By Naomi Clarke
Staff in the Modern Languages department have expressed their anger over how their pay is capped by the University.
Grade 6 Staff in the Modern Language and Cultures department (MLAC) and The Centre for Foreign Language Study (CFLS) have their pay capped at £32,236, which is £7,170 below a secondary school classroom teacher’s upper wage in England.
Top Grade 6 University staff thus earn the equivalent to a mid-level experienced classroom teacher.
MLAC and CFLS Grade 6 academics are called ‘Assistant Teaching Fellows’. They told Palatinate that despite the job title, they had never ‘assisted’ during their time in Durham. Their job involves coordinating credit-bearing modules, developing the curriculum and setting examinations.
These staff are all mostly full-time and permanent. Grade 6 is used elsewhere within Durham University to classify laboratory technicians and assistants.
We are “disappointed with Durham University as they claim they want to be top, but they are not doing what they preach.”
CFLS teacher told Palatinate
A CFLS teacher explained to Palatinate that when they arrived five years ago, the distinction between a Grade 6 and 7 in job description was clearer. It distinguished a Grade 6 would deliver lessons and feedback and Grade 7 would set examination and develop material.

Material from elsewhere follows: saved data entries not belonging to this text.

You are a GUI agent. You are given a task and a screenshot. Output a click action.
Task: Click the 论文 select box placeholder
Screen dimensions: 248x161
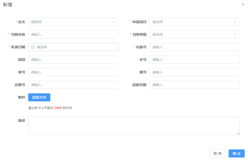(x=37, y=22)
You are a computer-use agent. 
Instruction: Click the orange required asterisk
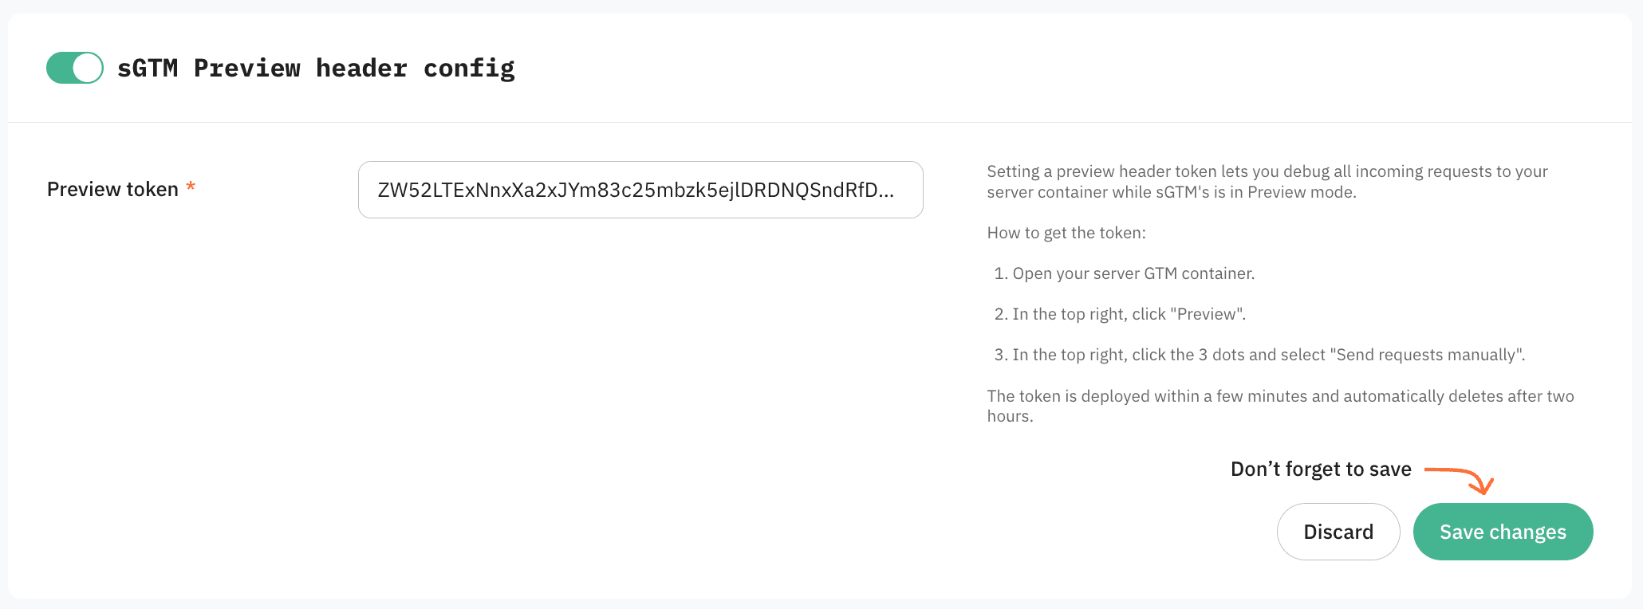[191, 188]
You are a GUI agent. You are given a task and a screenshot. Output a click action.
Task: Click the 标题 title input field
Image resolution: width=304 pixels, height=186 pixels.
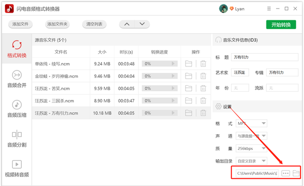pyautogui.click(x=264, y=57)
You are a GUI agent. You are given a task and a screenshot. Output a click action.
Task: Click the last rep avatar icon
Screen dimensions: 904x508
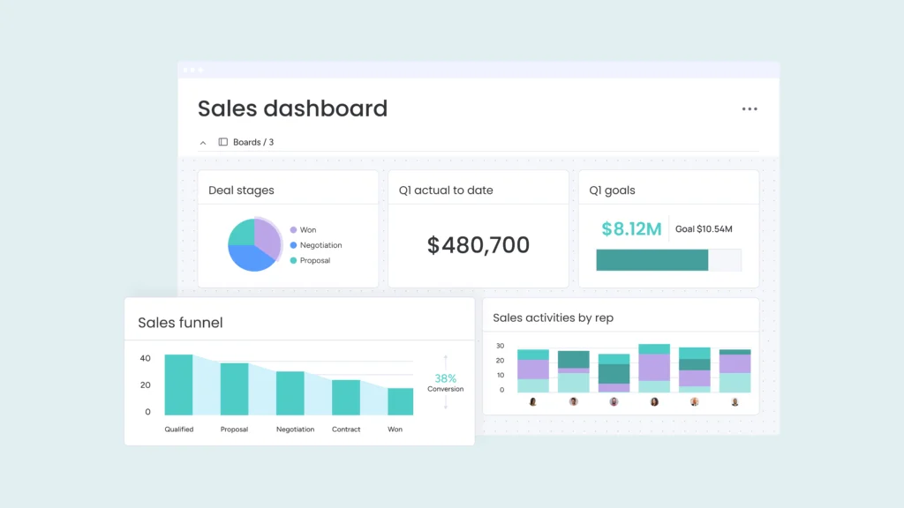click(x=734, y=401)
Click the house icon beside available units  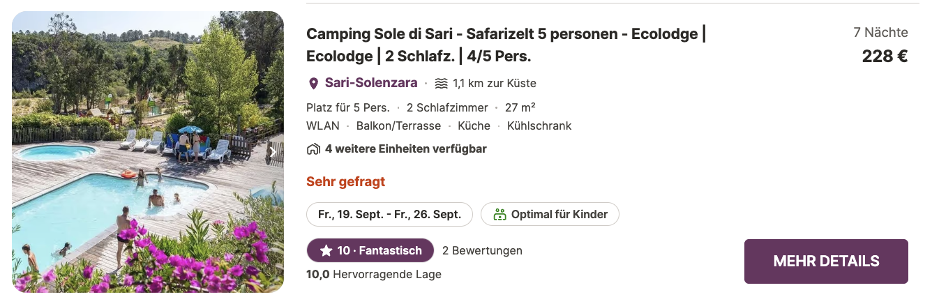click(x=313, y=149)
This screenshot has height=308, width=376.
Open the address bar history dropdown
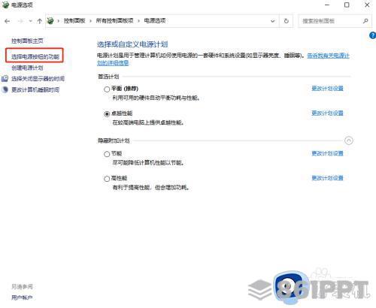(273, 21)
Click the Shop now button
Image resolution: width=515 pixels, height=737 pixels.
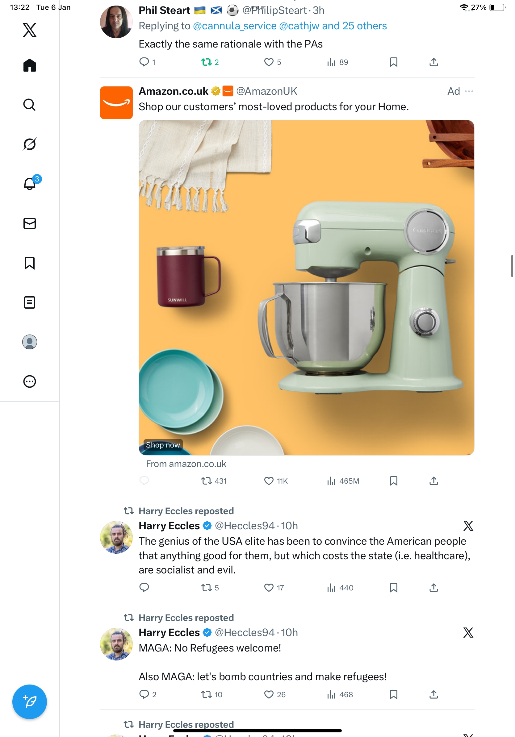coord(163,445)
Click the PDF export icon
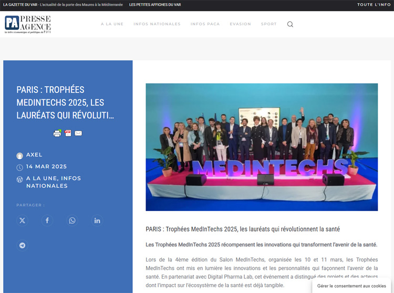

This distinction has become blurred as the requirements for Grade 6 have now come to encompass these extra roles without a revaluation of the role or pay scale in a “take it or leave it approach”.
Durham University champions a ‘philosophy to encourage language learning as widely as possible’ and pride their ‘world-class teaching’, but the staff have stated the University is failing to acknowledge this increase in responsibility.
The CFLS teacher told Palatinate they were “disappointed with Durham University as they claim they want to be top, but they are not doing what they preach.”
The CFLS teacher regarded how in their previous position at a comprehensive school they received a significantly greater salary but moved to Durham University for academic progression, which had initially not appeared as an issue when they transferred.
These Grade 6 staff are highly qualified, most having a Bachelor degree, Masters and a certified teaching qualification. Many also have awards and are contributing extra to their department through PhD research and personal scholarship.
Alongside the pay cap, Grade 6 staff are not included in the Academic Progression Scheme: a programme aimed to help academic staff to progress in their careers if they should so wish.
Inclusion in the Academic Progression scheme would be “a good first step”
According to those who spoke to Palatinate, this exclusion has instilled “demotivation to go the extra length to engage in scholarship.”
“We are here for the students,” a CFLS teacher told Palatinate, “we work for them, through them, giving feedback and updating the curriculum every year or two to keep it relevant and interesting” but within the department the “ambience is different, people don’t have hope” since this plan was implemented two years ago.
They reiterated how they just wished to “be paid at their value”.
Ideally, they would like their status of Grade 6 to be reconsidered but stated inclusion in the Academic Progression scheme would be “a good first step”.
The group of staff have now sent a letter on behalf of all Assistant Teaching Fellows to UCU to further elevate the gravity of this issue within the department.
Antony Long, Deputy Vice-Chancellor and Provost, said: “We evaluate all professional services staff roles, between grades 1 and 9, using a role evaluation tool used across the higher education sector.
“This tool sets the top rate of pay for a grade six role at £32,236. Outstanding members of staff can be awarded extra ‘contribution points’, potentially increasing their salary to £35,210.”
Long added: “We can also award one-off bonus payments to teams or individuals who make an excellent contribution to their department’s work” and that “grade six staff can also apply for grade seven roles, as and when these become available.”
“Many colleagues on grade 6 are fulfilling responsibilities that would come within the remit of grade 7”
Durham Casuals is a group of anonymous academics who campaign against unfair working conditions in the University.
They said: “Many colleagues on grade 6 are already fulfilling responsibilities that would normally come within the remit of grade 7 anyway.
“MLAC students will appreciate the quality of language teaching they receive from affected staff, and we urge them to write to the Vice Chancellor to show their support for their lecturers.”